● **What you will do**
After finding the line that contains "Task: Click the Kommentare" in the entries below, retype it and every following line precisely, the last included.

● **Stored records**
+++++

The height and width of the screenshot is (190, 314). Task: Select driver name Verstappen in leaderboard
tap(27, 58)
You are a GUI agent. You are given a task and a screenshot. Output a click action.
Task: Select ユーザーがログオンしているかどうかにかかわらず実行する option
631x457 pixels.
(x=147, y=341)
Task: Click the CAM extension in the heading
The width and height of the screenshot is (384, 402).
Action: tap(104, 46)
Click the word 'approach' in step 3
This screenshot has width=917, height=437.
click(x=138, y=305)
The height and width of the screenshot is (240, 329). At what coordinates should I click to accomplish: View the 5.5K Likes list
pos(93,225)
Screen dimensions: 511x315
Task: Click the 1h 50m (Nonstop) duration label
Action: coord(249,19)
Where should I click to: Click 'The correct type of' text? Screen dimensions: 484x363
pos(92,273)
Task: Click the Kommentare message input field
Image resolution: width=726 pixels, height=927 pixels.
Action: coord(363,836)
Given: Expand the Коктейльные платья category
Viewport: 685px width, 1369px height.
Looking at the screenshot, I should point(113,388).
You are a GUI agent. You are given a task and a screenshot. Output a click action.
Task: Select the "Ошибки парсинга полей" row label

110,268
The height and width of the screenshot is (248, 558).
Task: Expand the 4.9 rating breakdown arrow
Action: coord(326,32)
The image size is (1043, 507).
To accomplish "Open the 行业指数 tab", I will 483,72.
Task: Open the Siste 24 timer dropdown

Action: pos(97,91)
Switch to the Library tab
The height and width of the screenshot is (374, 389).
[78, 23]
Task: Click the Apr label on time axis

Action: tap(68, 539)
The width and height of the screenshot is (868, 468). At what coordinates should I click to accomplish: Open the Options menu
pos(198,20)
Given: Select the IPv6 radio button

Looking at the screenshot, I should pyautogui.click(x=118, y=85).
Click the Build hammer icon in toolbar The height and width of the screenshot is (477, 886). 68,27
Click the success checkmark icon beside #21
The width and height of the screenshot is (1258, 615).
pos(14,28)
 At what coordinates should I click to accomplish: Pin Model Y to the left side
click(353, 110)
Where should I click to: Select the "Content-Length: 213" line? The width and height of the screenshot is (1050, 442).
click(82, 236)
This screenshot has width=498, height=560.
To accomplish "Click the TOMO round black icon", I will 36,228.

+++++

● **Solution to the problem**
Task: Click the Kommentare message input field
Image resolution: width=726 pixels, height=927 pixels.
Action: coord(363,836)
Given: Expand the Коктейльные платья category
Viewport: 685px width, 1369px height.
Looking at the screenshot, I should point(113,388).
You are a GUI agent. You are given a task and a screenshot. Output a click action.
Task: Select the "Ошибки парсинга полей" row label

110,268
The height and width of the screenshot is (248, 558).
Task: Expand the 4.9 rating breakdown arrow
Action: coord(326,32)
The image size is (1043, 507).
To accomplish "Open the 行业指数 tab", I will 483,72.
Task: Open the Siste 24 timer dropdown

Action: pos(97,91)
Switch to the Library tab
The height and width of the screenshot is (374, 389).
[78, 23]
Task: Click the Apr label on time axis

Action: tap(68, 539)
The width and height of the screenshot is (868, 468). At what coordinates should I click to accomplish: Open the Options menu
pos(198,20)
Given: Select the IPv6 radio button

Looking at the screenshot, I should pyautogui.click(x=118, y=85).
Click the Build hammer icon in toolbar The height and width of the screenshot is (477, 886). 68,27
Click the success checkmark icon beside #21
The width and height of the screenshot is (1258, 615).
pos(14,28)
 At what coordinates should I click to accomplish: Pin Model Y to the left side
click(353, 110)
Where should I click to: Select the "Content-Length: 213" line? The width and height of the screenshot is (1050, 442).
click(82, 236)
This screenshot has width=498, height=560.
To accomplish "Click the TOMO round black icon", I will 36,228.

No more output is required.